Matahari dirundung duka, begitupun langit, dunia dan seluruh isinya.
“Kembalilah, Rembulan! Kami mohon!” bisik pilu para Bintang.
“Rembulan, aku memerlukan sinarmu untuk kelangsungan hidupku” kata seekor burung malam.
“Kami sedih! Kami tak bisa menyanyi jika segelap ini!” sambung serangga-serangga dari balik semak ilalang.
“Mama, kenapa Rembulan tidak lagi terlihat?! Aku mau Rembulan! Huaaaaa…” rengek seorang anak kecil kepada ibunya.
Menyaksikan semua itu Rembulan hanya menggelengkan kepala.
“Maafkan, aku!
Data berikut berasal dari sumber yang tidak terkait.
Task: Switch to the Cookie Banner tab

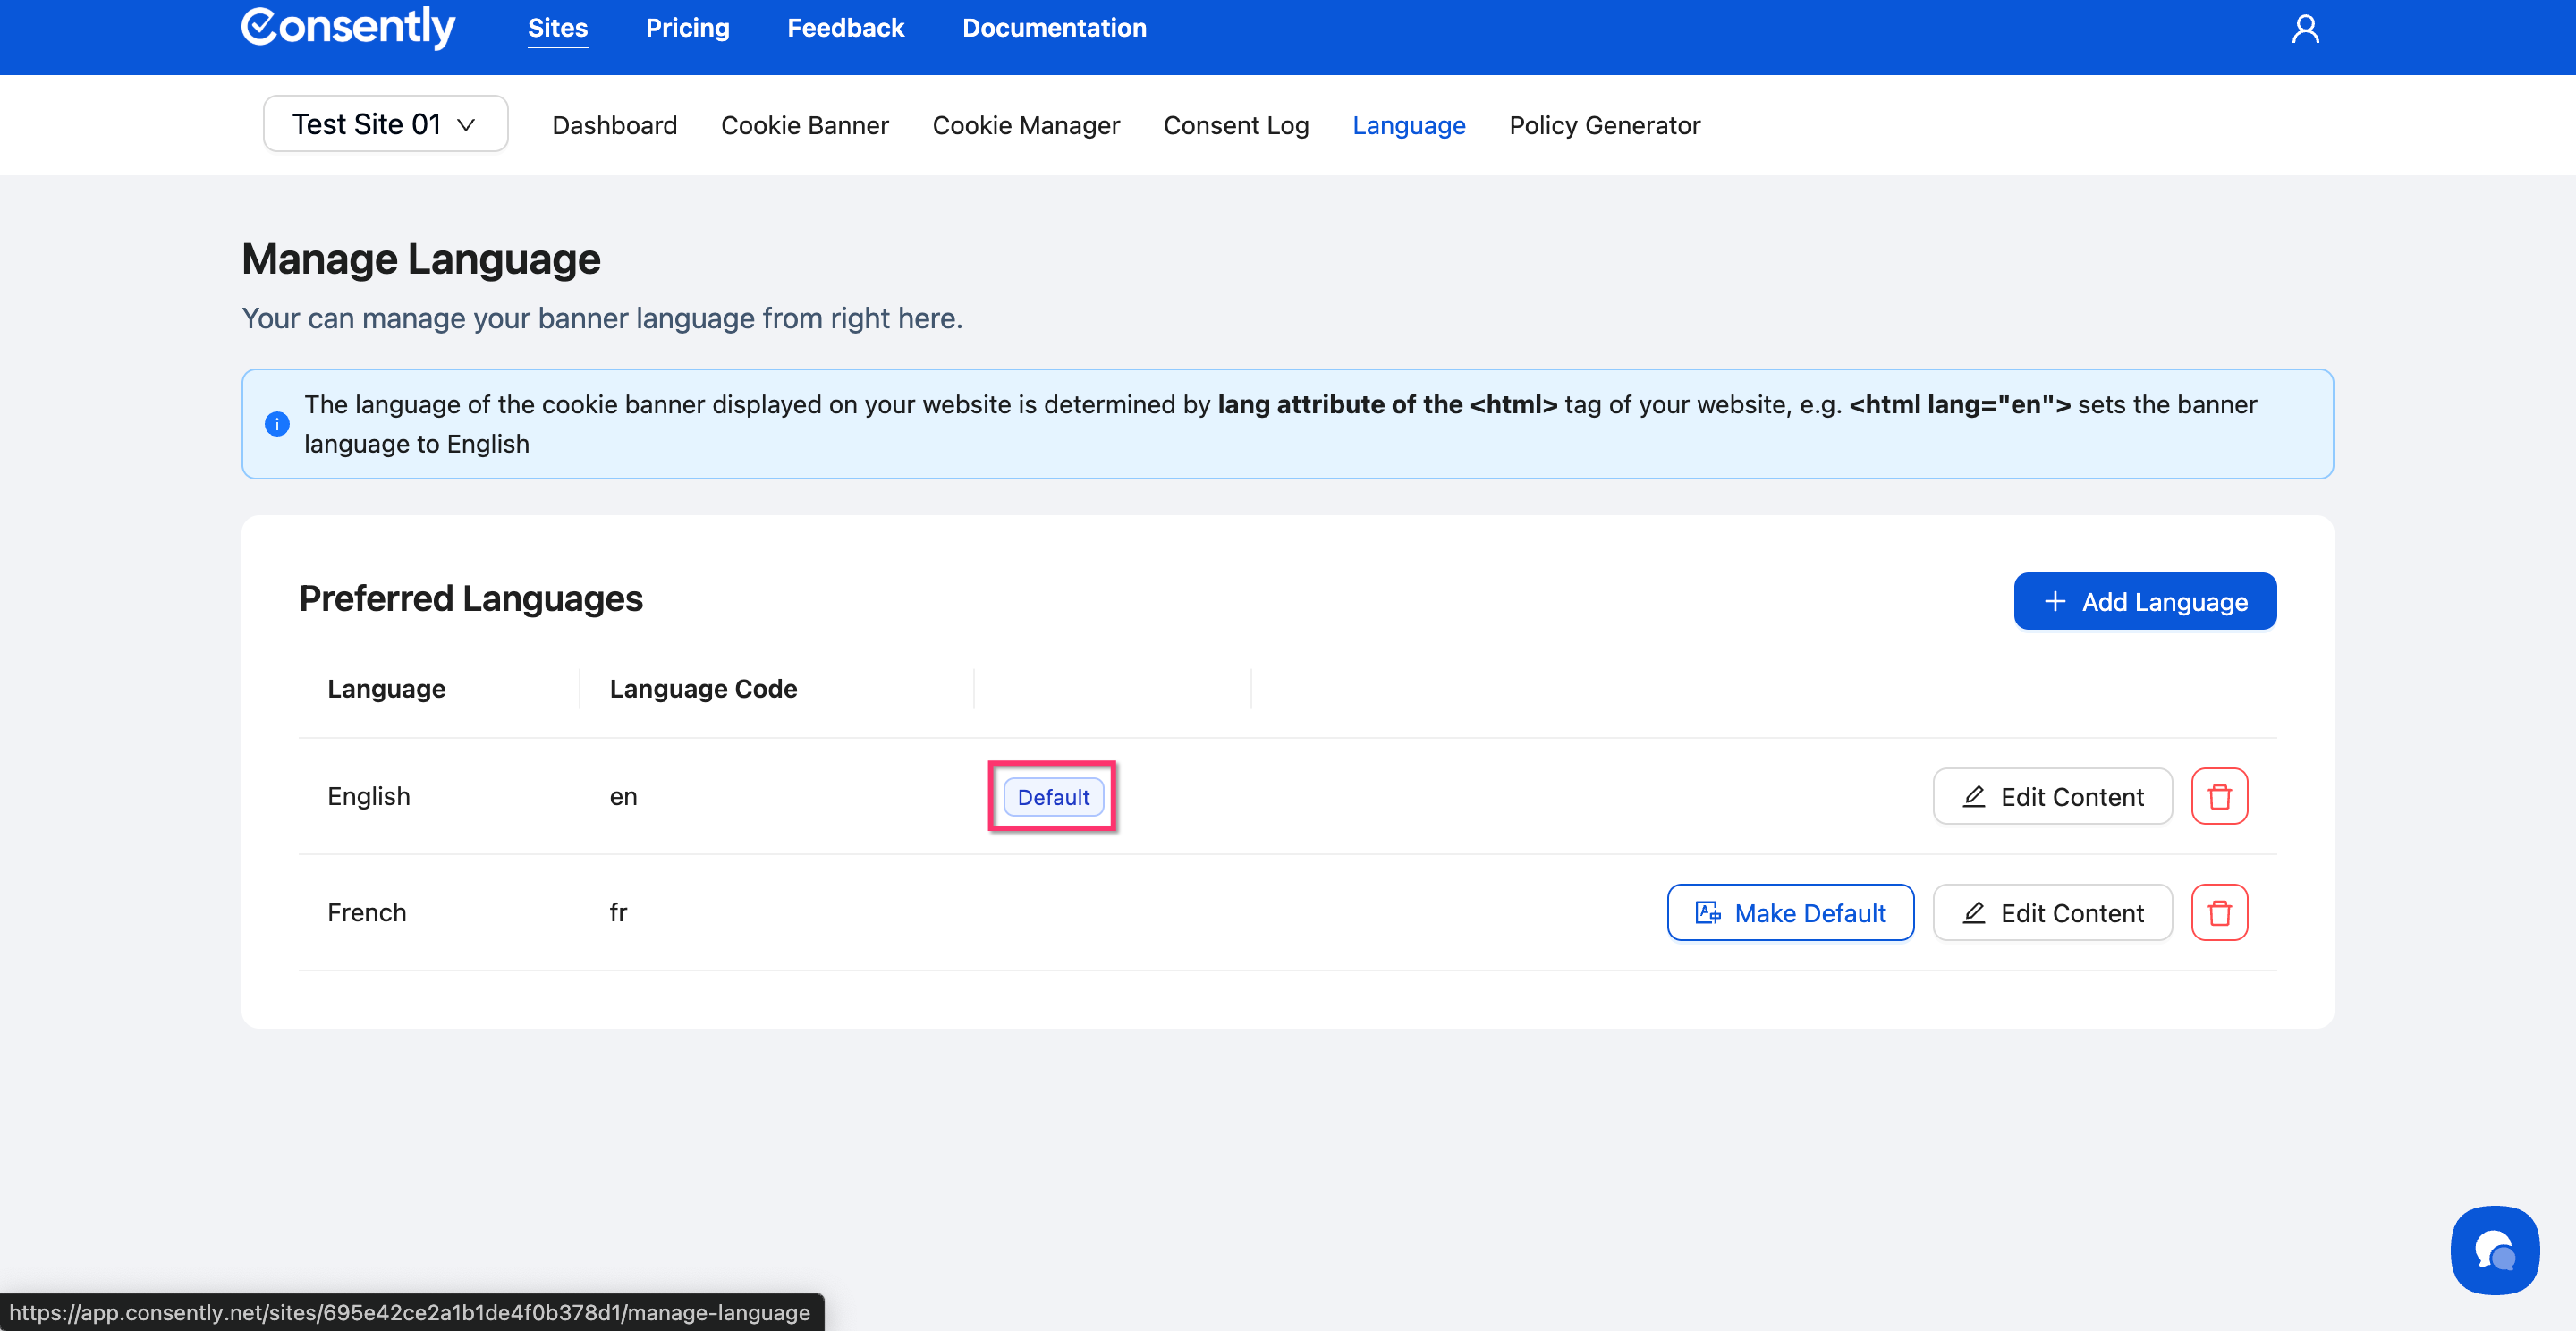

Aku yang salah! Sejak awal seharusnya aku tidak mengambil cahaya Matahari. Seharusnya aku tidak menjadi Rembulan pujaan kalian semua. Seharusnya aku tidak melakukan semua ini. Dengan itu mungkin kalian tidak akan bersedih seperti ini. Sudahlah! Jangan mengeluh lagi! Semua itu sia-sia, karena aku tak akan pernah kembali jika untuk membawa kepalsuan bagi ia yang aku cintai!”
Rembulan tak lagi punya telinga di sudut hatinya. Ia hanya punya cinta. Dan demi menjaga cinta itu baik-baik, ia rela meninggalkan semuanya. Termasuk Matahari yang paling dicintainya.